======== RECORDS TO PROCESS ========
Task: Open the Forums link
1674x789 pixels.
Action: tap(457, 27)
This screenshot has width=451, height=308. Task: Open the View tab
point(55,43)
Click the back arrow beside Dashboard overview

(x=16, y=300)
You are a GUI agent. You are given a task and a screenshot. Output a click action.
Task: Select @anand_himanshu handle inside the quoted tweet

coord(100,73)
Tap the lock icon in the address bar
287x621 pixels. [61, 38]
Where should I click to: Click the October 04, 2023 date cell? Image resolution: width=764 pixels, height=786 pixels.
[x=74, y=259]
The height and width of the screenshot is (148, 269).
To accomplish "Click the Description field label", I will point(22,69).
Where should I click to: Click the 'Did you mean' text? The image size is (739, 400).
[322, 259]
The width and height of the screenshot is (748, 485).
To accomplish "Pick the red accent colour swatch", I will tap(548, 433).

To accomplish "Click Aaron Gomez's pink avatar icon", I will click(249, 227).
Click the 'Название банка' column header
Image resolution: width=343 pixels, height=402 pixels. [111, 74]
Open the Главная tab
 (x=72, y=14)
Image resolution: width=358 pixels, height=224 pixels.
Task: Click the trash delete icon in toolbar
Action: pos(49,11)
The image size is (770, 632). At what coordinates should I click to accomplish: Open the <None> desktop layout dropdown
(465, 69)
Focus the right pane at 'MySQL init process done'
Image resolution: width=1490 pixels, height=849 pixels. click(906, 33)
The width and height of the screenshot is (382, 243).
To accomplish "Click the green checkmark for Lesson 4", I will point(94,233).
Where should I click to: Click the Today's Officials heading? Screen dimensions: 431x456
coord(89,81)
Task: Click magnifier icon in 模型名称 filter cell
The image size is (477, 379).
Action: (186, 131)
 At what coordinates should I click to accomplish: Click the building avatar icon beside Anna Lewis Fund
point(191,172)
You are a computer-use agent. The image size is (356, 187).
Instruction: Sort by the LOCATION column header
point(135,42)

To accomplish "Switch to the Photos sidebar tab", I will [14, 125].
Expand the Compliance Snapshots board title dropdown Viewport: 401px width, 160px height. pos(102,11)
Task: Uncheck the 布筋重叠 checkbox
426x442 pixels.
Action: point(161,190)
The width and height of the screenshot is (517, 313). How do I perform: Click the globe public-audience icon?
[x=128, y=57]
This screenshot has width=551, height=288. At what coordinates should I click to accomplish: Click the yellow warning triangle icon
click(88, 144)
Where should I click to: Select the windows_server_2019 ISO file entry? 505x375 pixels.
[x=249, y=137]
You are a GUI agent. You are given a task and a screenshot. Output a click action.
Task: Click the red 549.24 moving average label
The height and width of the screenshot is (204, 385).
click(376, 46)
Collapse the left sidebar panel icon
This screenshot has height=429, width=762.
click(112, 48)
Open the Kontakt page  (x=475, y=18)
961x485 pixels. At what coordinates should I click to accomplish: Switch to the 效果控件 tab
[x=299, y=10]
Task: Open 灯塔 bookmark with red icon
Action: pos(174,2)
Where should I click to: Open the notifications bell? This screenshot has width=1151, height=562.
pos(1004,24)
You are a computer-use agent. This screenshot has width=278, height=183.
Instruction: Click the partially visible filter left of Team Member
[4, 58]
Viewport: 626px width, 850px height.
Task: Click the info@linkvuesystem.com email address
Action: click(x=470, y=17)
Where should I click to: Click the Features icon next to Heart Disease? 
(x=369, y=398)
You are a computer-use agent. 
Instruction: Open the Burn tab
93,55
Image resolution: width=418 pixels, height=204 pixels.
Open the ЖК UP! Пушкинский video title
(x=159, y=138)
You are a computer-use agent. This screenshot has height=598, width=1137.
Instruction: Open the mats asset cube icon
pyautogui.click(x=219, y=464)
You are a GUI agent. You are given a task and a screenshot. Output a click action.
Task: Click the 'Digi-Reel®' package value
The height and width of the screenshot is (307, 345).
========
Return every line of the entries above that the string "agent" appears in.

You are a GUI agent. You are given a task and a screenshot. Output a click action.
You are a computer-use agent. The image size is (356, 187).
You are a GUI agent. You are given a task and a screenshot. Output a click action.
You are a computer-use agent. This screenshot has width=278, height=183.
You are a computer-use agent. 
You are a computer-use agent. This screenshot has height=598, width=1137.
You are a GUI agent. You are given a task and a screenshot. Output a click action.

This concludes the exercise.